What needs to be done: Repeat the records below exactly as they appear.
┌──
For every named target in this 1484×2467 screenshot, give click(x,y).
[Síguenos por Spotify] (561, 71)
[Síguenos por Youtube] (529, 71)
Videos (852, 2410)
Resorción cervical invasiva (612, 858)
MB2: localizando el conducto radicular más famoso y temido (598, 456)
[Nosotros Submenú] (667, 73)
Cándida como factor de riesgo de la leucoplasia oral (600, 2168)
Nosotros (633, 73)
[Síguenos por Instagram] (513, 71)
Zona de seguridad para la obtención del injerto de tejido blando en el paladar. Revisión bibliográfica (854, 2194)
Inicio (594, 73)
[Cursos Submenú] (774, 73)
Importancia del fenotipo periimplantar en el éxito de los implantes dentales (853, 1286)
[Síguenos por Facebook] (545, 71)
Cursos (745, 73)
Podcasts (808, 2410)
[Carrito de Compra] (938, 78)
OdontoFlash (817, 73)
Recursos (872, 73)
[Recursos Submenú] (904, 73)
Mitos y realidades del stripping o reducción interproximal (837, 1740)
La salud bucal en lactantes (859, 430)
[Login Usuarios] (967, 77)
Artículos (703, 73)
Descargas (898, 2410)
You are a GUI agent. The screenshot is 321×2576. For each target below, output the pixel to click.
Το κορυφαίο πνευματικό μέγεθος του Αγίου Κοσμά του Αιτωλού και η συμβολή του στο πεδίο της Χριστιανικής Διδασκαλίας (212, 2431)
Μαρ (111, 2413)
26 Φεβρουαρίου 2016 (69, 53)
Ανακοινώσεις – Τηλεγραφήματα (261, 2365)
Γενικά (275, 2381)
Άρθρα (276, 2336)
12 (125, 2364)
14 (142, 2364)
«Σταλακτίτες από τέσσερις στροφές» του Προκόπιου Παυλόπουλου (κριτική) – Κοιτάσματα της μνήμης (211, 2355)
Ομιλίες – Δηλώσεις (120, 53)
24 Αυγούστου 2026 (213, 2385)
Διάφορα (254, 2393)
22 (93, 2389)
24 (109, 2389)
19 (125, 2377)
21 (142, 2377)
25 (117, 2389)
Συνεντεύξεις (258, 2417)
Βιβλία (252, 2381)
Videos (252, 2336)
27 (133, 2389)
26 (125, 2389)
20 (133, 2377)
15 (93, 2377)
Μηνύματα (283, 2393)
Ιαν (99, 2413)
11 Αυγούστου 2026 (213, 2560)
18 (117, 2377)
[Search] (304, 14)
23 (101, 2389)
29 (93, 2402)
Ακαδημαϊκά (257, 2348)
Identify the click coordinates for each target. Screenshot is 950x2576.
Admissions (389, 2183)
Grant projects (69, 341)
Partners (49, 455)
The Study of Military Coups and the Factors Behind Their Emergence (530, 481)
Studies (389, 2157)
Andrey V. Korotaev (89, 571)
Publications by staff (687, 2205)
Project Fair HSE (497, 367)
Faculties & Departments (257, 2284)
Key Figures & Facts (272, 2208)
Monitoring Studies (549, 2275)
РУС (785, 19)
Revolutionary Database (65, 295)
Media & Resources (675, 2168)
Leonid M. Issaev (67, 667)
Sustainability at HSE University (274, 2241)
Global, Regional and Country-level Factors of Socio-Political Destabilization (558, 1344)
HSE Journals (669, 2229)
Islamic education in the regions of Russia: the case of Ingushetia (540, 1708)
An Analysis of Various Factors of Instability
└──
Result below:
For every named target in this 1484×2467 screenshot, give click(x,y).
[Síguenos por Spotify] (561, 71)
[Síguenos por Youtube] (529, 71)
Videos (852, 2410)
Resorción cervical invasiva (612, 858)
MB2: localizando el conducto radicular más famoso y temido (598, 456)
[Nosotros Submenú] (667, 73)
Cándida como factor de riesgo de la leucoplasia oral (600, 2168)
Nosotros (633, 73)
[Síguenos por Instagram] (513, 71)
Zona de seguridad para la obtención del injerto de tejido blando en el paladar. Revisión bibliográfica (854, 2194)
Inicio (594, 73)
[Cursos Submenú] (774, 73)
Importancia del fenotipo periimplantar en el éxito de los implantes dentales (853, 1286)
[Síguenos por Facebook] (545, 71)
Cursos (745, 73)
Podcasts (808, 2410)
[Carrito de Compra] (938, 78)
OdontoFlash (817, 73)
Recursos (872, 73)
[Recursos Submenú] (904, 73)
Mitos y realidades del stripping o reducción interproximal (837, 1740)
La salud bucal en lactantes (859, 430)
[Login Usuarios] (967, 77)
Artículos (703, 73)
Descargas (898, 2410)
You are a GUI agent. The screenshot is 321×2576. For each target below, output the pixel to click.
Το κορυφαίο πνευματικό μέγεθος του Αγίου Κοσμά του Αιτωλού και η συμβολή του στο πεδίο της Χριστιανικής Διδασκαλίας (212, 2431)
Μαρ (111, 2413)
26 Φεβρουαρίου 2016 (69, 53)
Ανακοινώσεις – Τηλεγραφήματα (261, 2365)
Γενικά (275, 2381)
Άρθρα (276, 2336)
12 (125, 2364)
14 (142, 2364)
«Σταλακτίτες από τέσσερις στροφές» του Προκόπιου Παυλόπουλου (κριτική) – Κοιτάσματα της μνήμης (211, 2355)
Ομιλίες – Δηλώσεις (120, 53)
24 Αυγούστου 2026 (213, 2385)
Διάφορα (254, 2393)
22 (93, 2389)
24 (109, 2389)
19 (125, 2377)
21 (142, 2377)
25 (117, 2389)
Συνεντεύξεις (258, 2417)
Βιβλία (252, 2381)
Videos (252, 2336)
27 (133, 2389)
26 (125, 2389)
20 (133, 2377)
15 (93, 2377)
Μηνύματα (283, 2393)
Ιαν (99, 2413)
11 Αυγούστου 2026 (213, 2560)
18 (117, 2377)
[Search] (304, 14)
23 (101, 2389)
29 (93, 2402)
Ακαδημαϊκά (257, 2348)
Identify the click coordinates for each target. Screenshot is 950x2576.
Admissions (389, 2183)
Grant projects (69, 341)
Partners (49, 455)
The Study of Military Coups and the Factors Behind Their Emergence (530, 481)
Studies (389, 2157)
Andrey V. Korotaev (89, 571)
Publications by staff (687, 2205)
Project Fair HSE (497, 367)
Faculties & Departments (257, 2284)
Key Figures & Facts (272, 2208)
Monitoring Studies (549, 2275)
РУС (785, 19)
Revolutionary Database (65, 295)
Media & Resources (675, 2168)
Leonid M. Issaev (67, 667)
Sustainability at HSE University (274, 2241)
Global, Regional and Country-level Factors of Socio-Political Destabilization (558, 1344)
HSE Journals (669, 2229)
Islamic education in the regions of Russia: the case of Ingushetia (540, 1708)
An Analysis of Various Factors of Instability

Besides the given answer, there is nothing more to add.